Elaboré dans le cadre de l’opérationnalisation de la politique sectorielle de la gouvernance économique, le plan d’actions organisé autour de deux axes vise cinq objectifs spécifiques. A travers la poursuite de ces objectifs, explique le secrétaire général du MINEFID, 49 mesures et réformes sont retenues pour la période 2018-2020. La mise en œuvre de ces mesures devra contribuer à améliorer les différentes notations et le niveau de confiance vis-à-vis des partenaires nationaux et internationaux.

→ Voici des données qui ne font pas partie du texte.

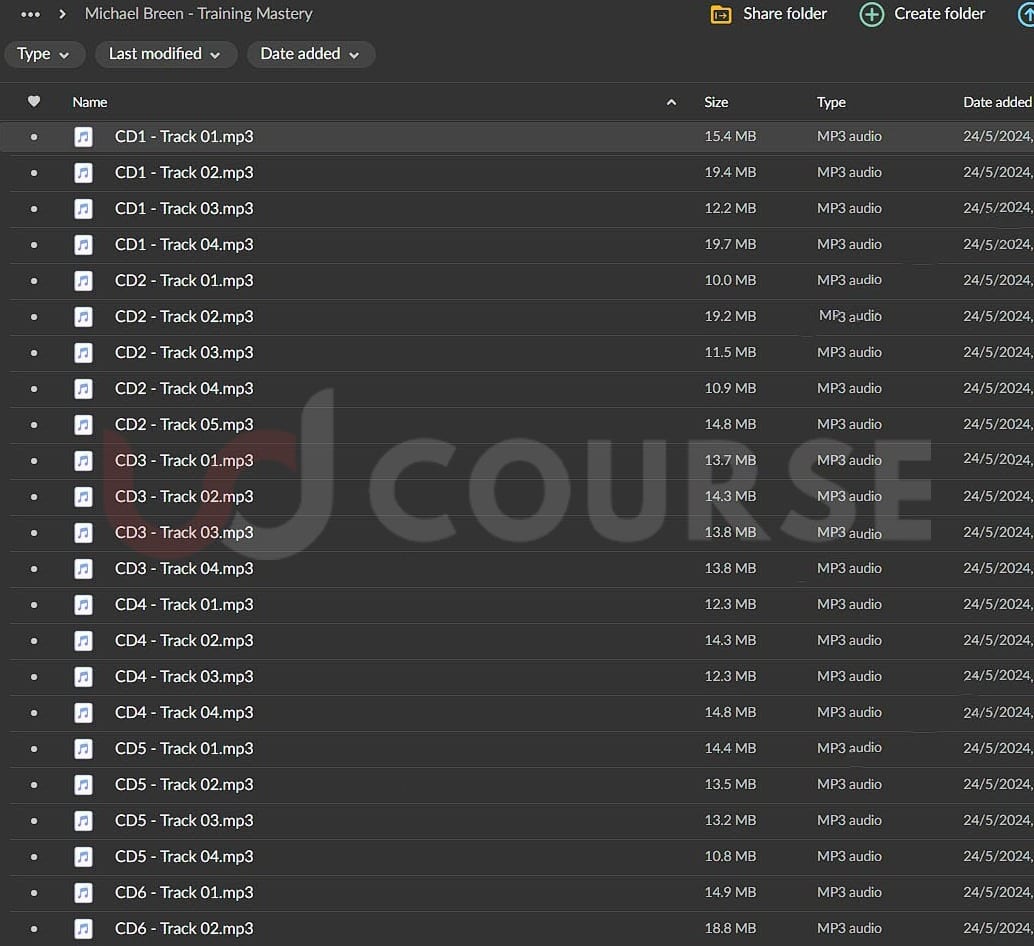Image resolution: width=1034 pixels, height=946 pixels.
Task: Click the upload arrow icon at top right
Action: (1025, 14)
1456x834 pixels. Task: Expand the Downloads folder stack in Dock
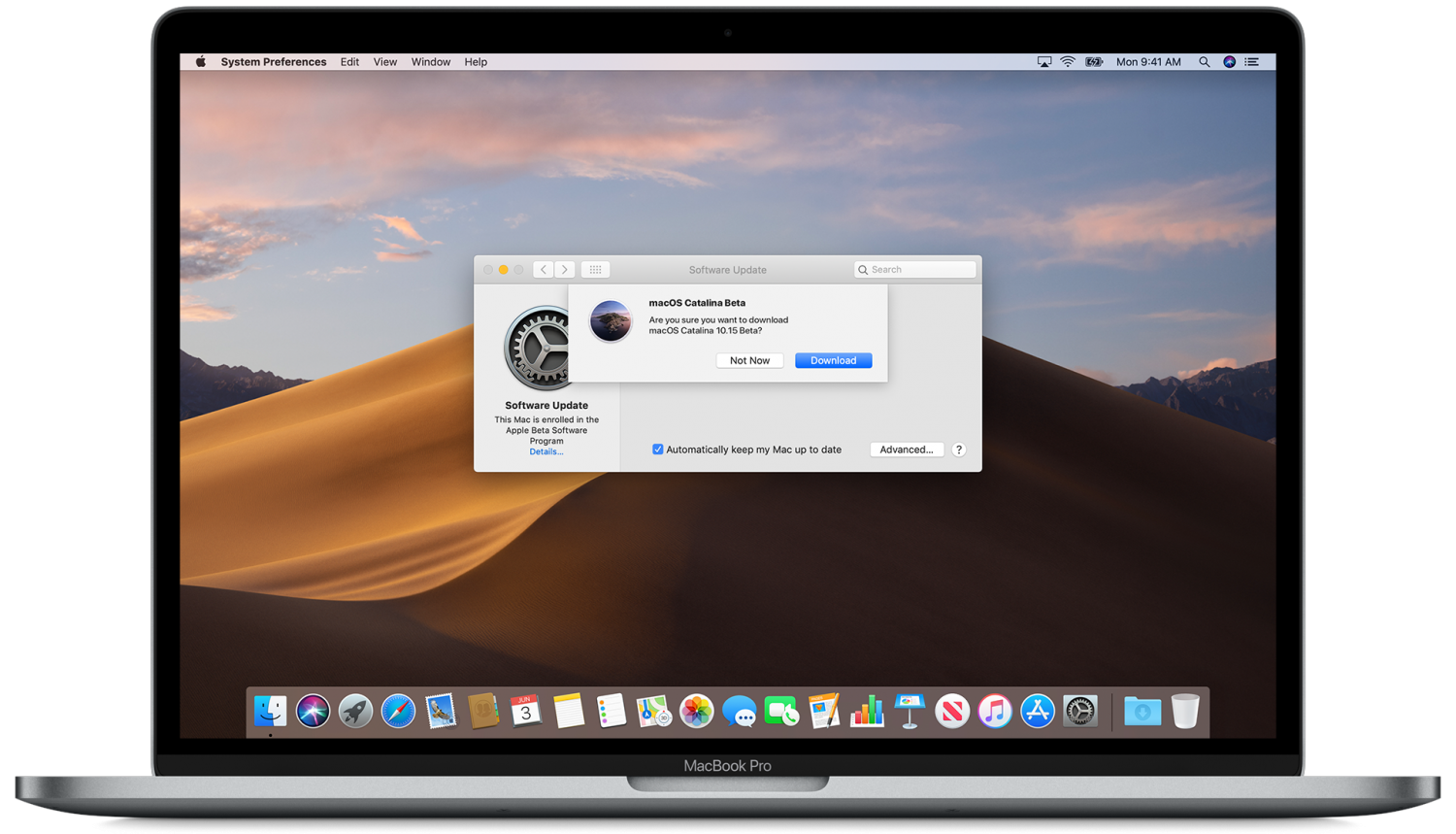[x=1142, y=712]
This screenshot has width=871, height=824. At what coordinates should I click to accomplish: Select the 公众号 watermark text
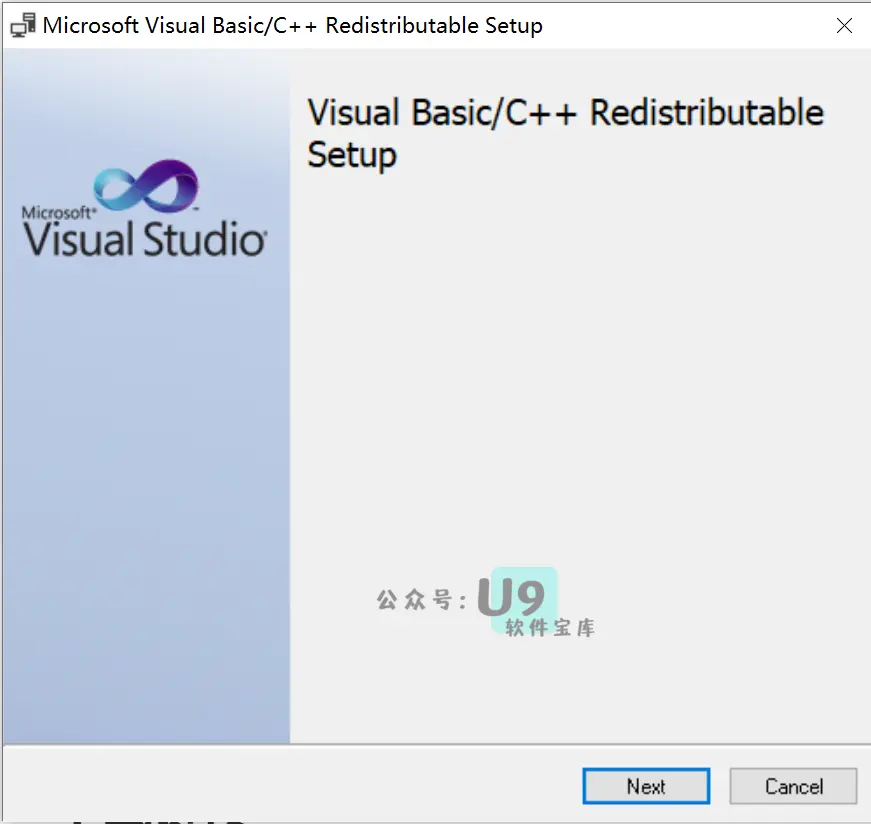[x=419, y=598]
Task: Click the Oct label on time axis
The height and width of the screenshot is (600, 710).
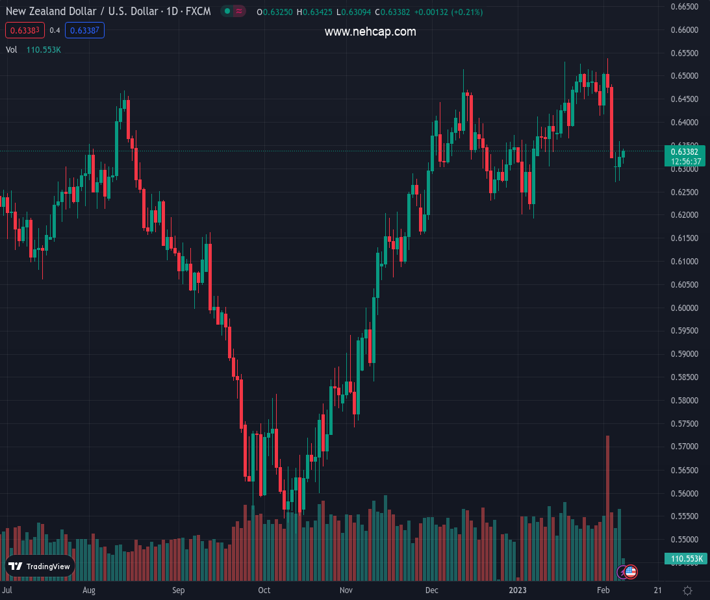Action: click(x=263, y=591)
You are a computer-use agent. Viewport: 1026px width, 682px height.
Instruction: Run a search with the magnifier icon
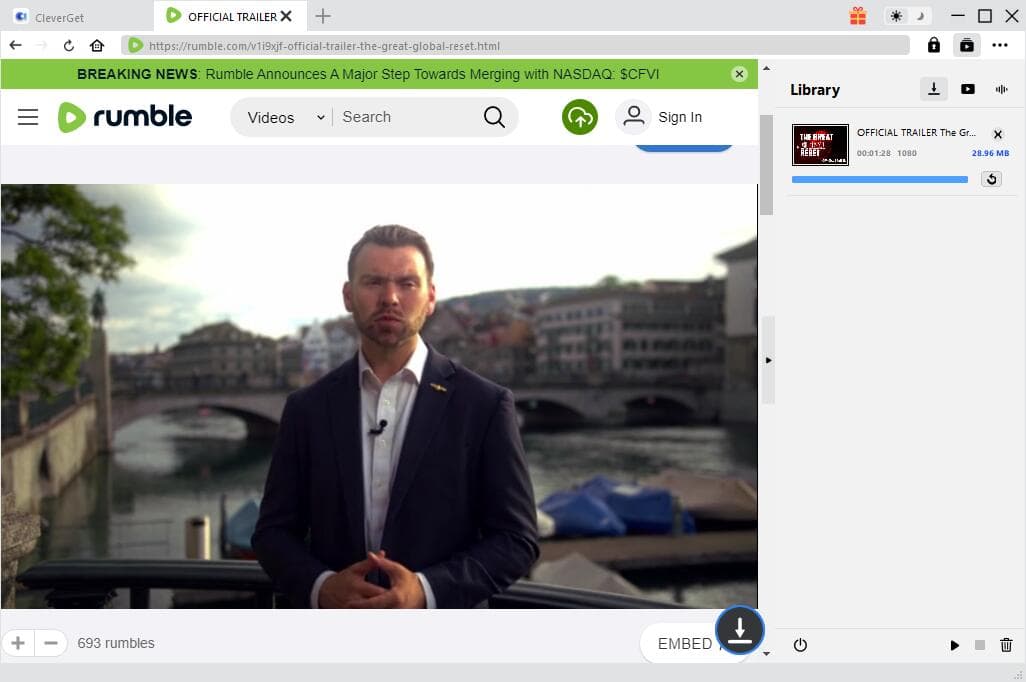494,116
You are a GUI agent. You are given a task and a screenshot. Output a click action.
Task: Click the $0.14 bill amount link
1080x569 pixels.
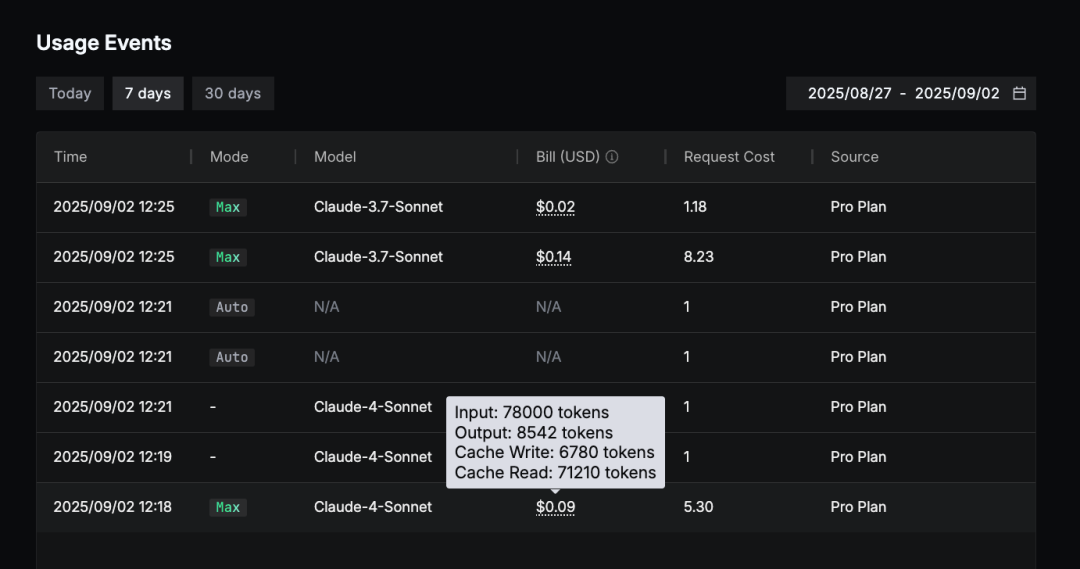point(554,257)
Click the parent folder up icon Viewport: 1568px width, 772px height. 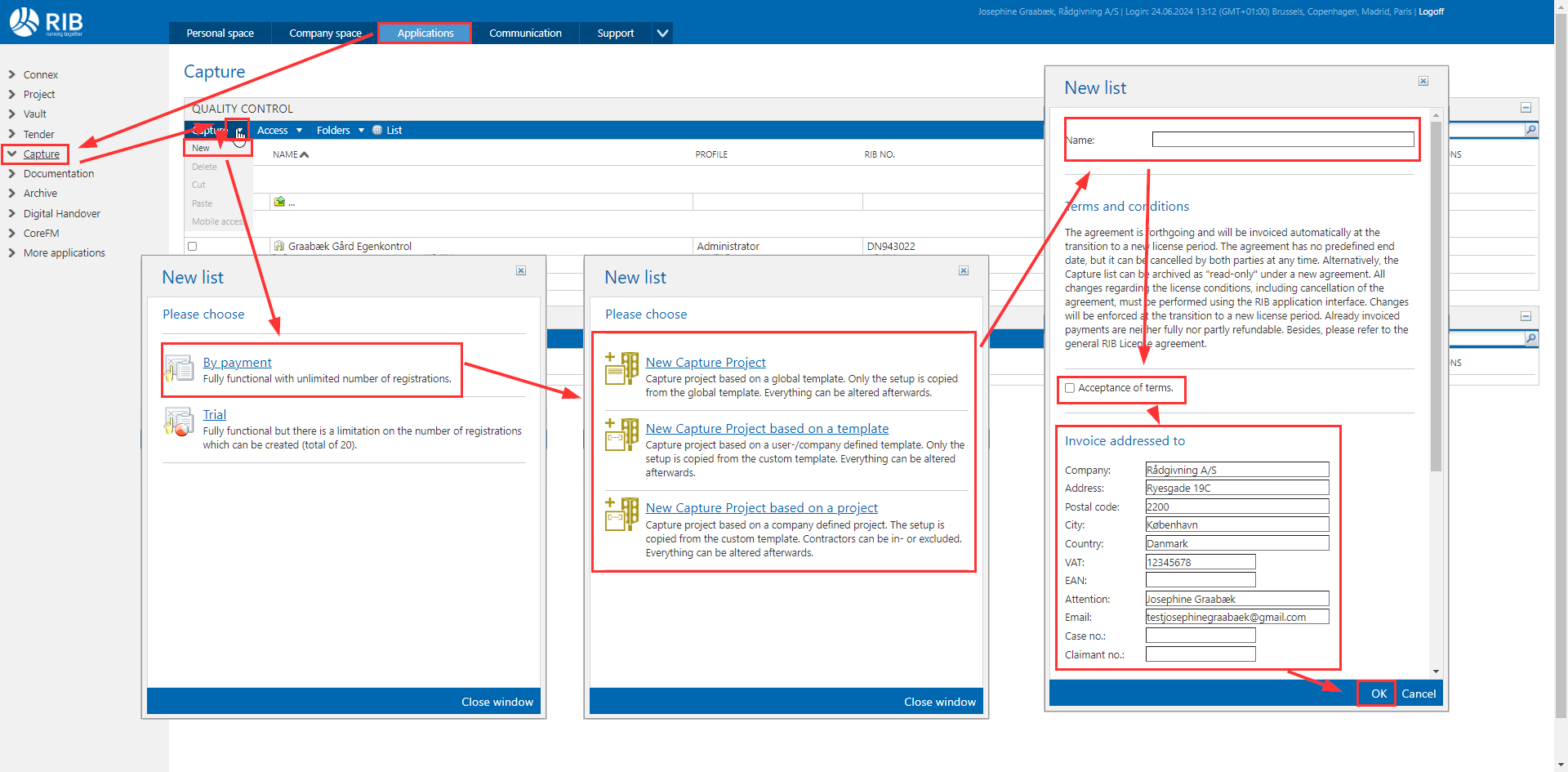click(x=280, y=202)
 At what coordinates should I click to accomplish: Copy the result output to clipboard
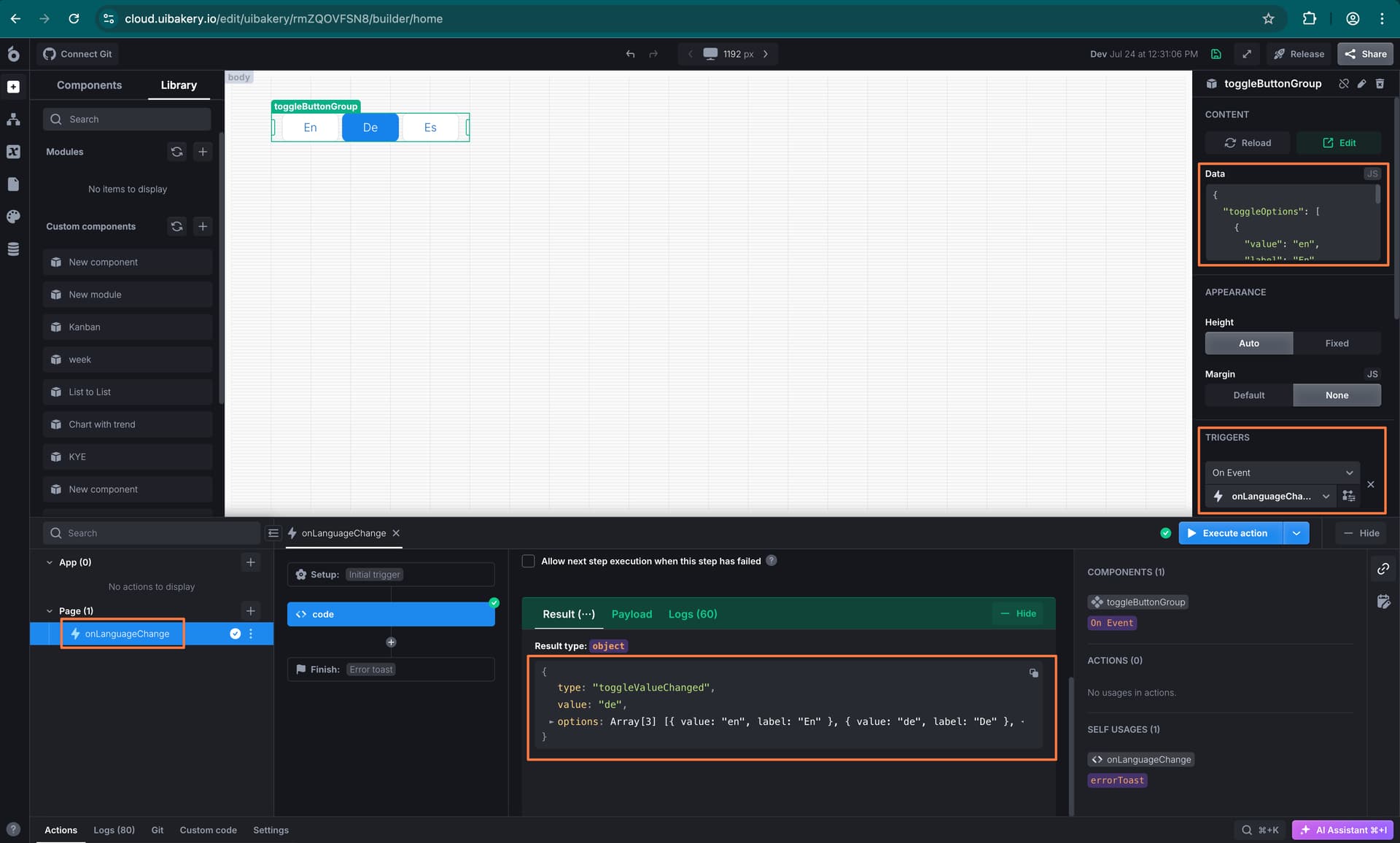(1033, 672)
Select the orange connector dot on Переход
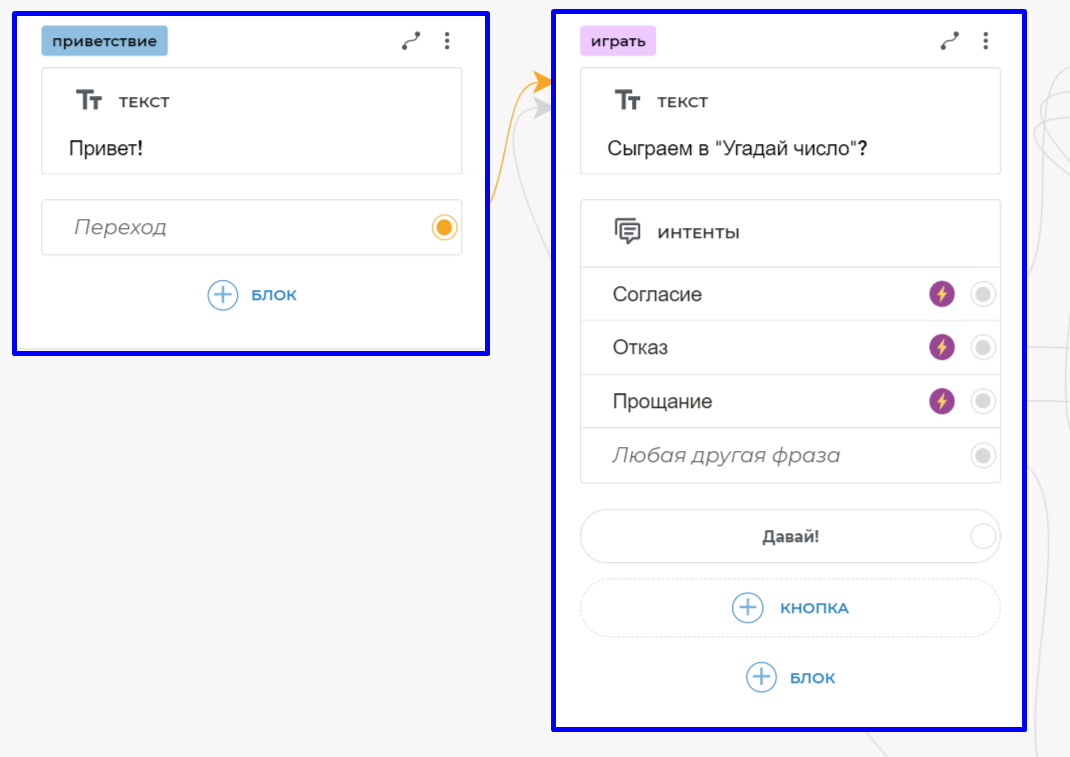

Durant 48 heures, les participants issus de l’ensemble des structures du ministère et les partenaires techniques et financiers examineront les différentes sections du plan d’actions, en particulier les programmes, sous-programmes et actions prioritaires; les moyens financiers et financement du Plan d’actions prioritaires; les modalités de mise en œuvre et de suivi-évaluation, ainsi que les hypothèses de risques.

                        

«Il s’agira de vérifier si ce plan d’actions est en phase avec les orientations du Plan national de développement économique et social», a indiqué Dr SOME, avant de préciser qu’un plan d’actions est un outil qui permet de rationaliser l’ensemble des instruments opérationnels de planification en ce qui concerne le ministère. Il permet de mieux coordonner les actions en lien avec les attributions du ministère, mais aussi la partition qu’il doit jouer dans les secteurs de planification tels que la gouvernance économique, la gouvernance administrative et locale, et le commerce et service marchant, selon les nouvelles dispositions.